If the prover seems stuck, this is practically always because it is considering too many alternatives and keeps adding new ones, so that it makes very slow progress on each of them.

beaubranson commented 1 year ago

Thanks to both of you for the explanations. I somehow wasn’t aware of the decidable / semi-decidable distinction, but this makes sense now.

Beau Branson, Ph.D. Associate Professor of Philosophy Philosophy Area Coordinator Assistant General Education Area Coordinator Chair, Humanities and Fine Arts Division 153 B-T Hall Brescia University 717 Frederica St. Owensboro, KY 42301 On Jul 14, 2023 at 11:23 AM -0500, Wolfgang Schwarz @.***>, wrote:

The problem is that the equality rules can often be applied in many ways, so I have to explore a lot of alternative tree constructions in parallel until I find one that closes. Without equality, there are fewer alternatives to explore. For some reason, the superfluous disjunction also causes the prover to explores fewer simultaneous alternatives. Not sure why. If the prover seems stuck, this is practically always because it is considering too many alternatives and keeps adding new ones, so that it makes very slow progress on each of them. — Reply to this email directly, view it on GitHub, or unsubscribe. You are receiving this because you were mentioned.Message ID: @.***>

wo commented 1 year ago

I've found (and fixed) a problem that seems to have caused this. Unfortunately, the fix slows down some other test cases, especially Pelletier's problem 51%20|=%20%E2%88%83z%E2%88%80x(%E2%88%83w%E2%88%80y(Fxy%20%E2%86%94%20y=w)%20%E2%86%94%20x=z)), which used to take 3 seconds and now takes 30. (You can see how it's exploring way too many alternatives.)

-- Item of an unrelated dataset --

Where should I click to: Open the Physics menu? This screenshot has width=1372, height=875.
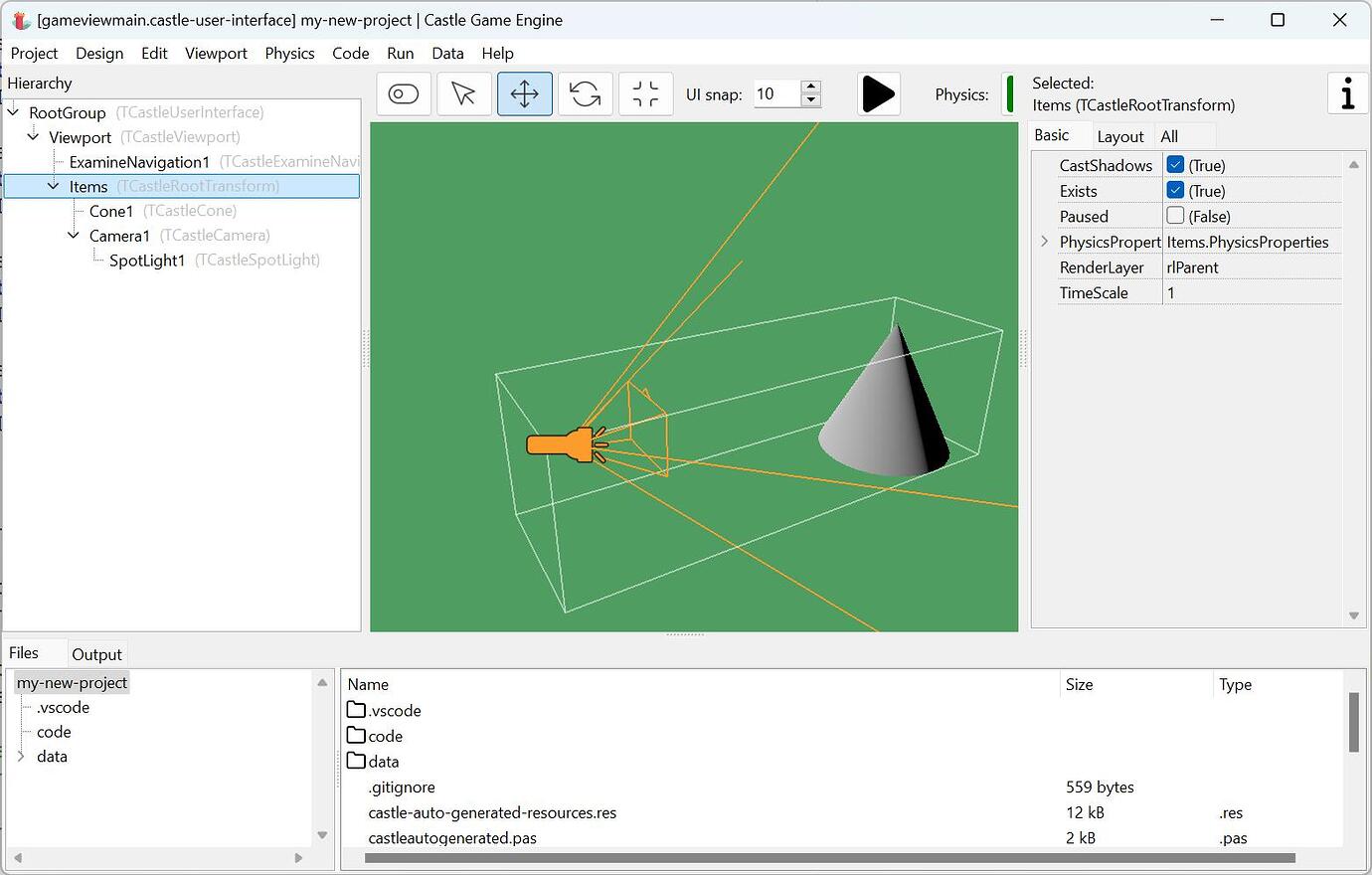click(x=289, y=54)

beaubranson commented 1 year ago

When I click the link it only runs for about 3 seconds.

Beau Branson, Ph.D. Associate Professor of Philosophy Philosophy Area Coordinator Assistant General Education Area Coordinator Chair, Humanities and Fine Arts Division 153 B-T Hall Brescia University 717 Frederica St. Owensboro, KY 42301 On Jul 15, 2023 at 9:10 AM -0500, Wolfgang Schwarz @.***>, wrote:

I've found (and fixed) a problem that seems to have caused this. Unfortunately, the fix slows down some other test cases, especially Pelletier's problem 51, which used to take 3 seconds and now takes 30. (You can see how it's exploring way too many alternatives.) — Reply to this email directly, view it on GitHub, or unsubscribe. You are receiving this because you were mentioned.Message ID: @.***>

wo commented 1 year ago

Maybe you still have the old version in cache? Otherwise there's a good chance that your computer is faster than mine. I'm working on an 11 year old thinkpad.

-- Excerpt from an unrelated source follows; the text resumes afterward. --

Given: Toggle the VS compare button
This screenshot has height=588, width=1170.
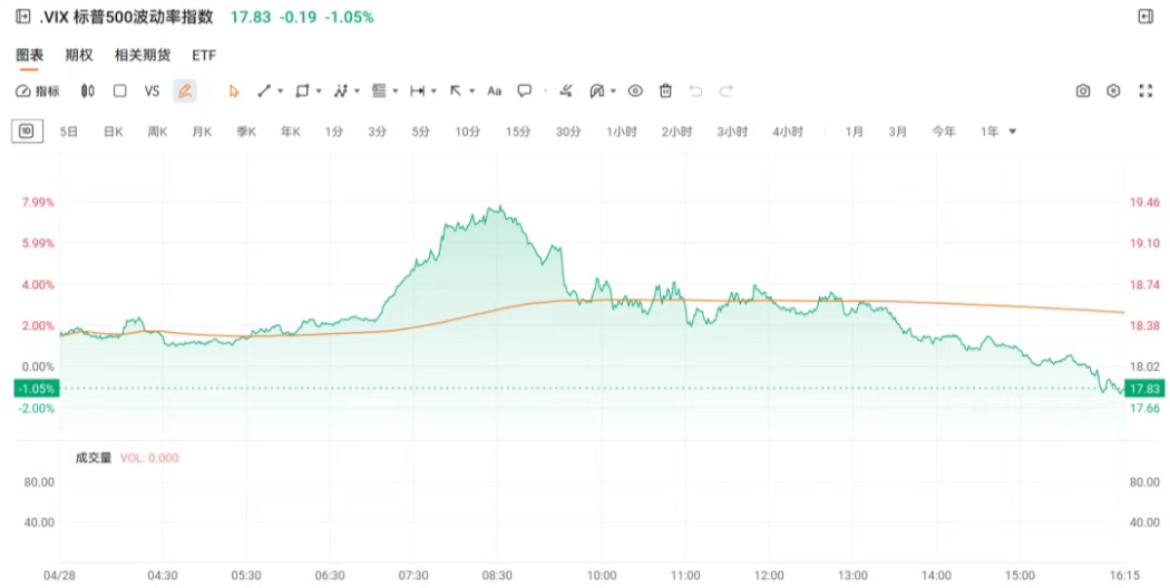Looking at the screenshot, I should click(x=152, y=91).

Jean-Luc-Picard-2021 commented 1 year ago

Interesting. Its nice that it can now automatically find a proof:

∀a∀b∃c∀d(Edc ↔ (d=a ∨ d=b)) → ∀b∃c∀d(Edc ↔ d=b) is valid.

https://www.umsu.de/trees/#~6a~6b~7c~6d(Edc~4(d=a~2d=b))~5~6b~7c~6d(Edc~4d=b)

But it seems it finds a proof in FOL=. I see the following inference step, which is I guess substitution:

26. ¬Eef(18,17,LL)

I speculate a proof without equality is also possible. You can see a proof shape here:

∀a∀b∃c∀d(Edc ↔ (Ida ∨ Idb)) → ∀b∃c∀d(Edc ↔ Idb) is valid.

https://www.umsu.de/trees/#~6a~6b~7c~6d%28Edc~4%28Ida~2Idb%29%29~5~6b~7c~6d%28Edc~4Idb%29

The FOL only proof is one step shorter and more symmetric. Just some observations, don't worry.

wo commented 1 year ago

Right. The prover finds the tableau with equality first because the other one actually has a larger free-variable tableau.

Jean-Luc-Picard-2021 commented 1 year ago

My point, that I wanted to make, was the converse. Its not lager, its smaller, you can check by yourself:

FOL= proof: 28 steps
FOL proof: 27 steps

Or how do you count? But the visible count might be different from some internal counting? And also maybe give a bad indicator how proof search and enumeration is done?

wo commented 1 year ago

Yes, the visible tableaux are quite different from the internal ones. After an internal proof has been found I convert it into the visible proof, removing all unused steps. (There's still room for improvement: one could easily bring the FOL proof down to 26 nodes by moving nodes 24 and 21 onto the tree trunk.)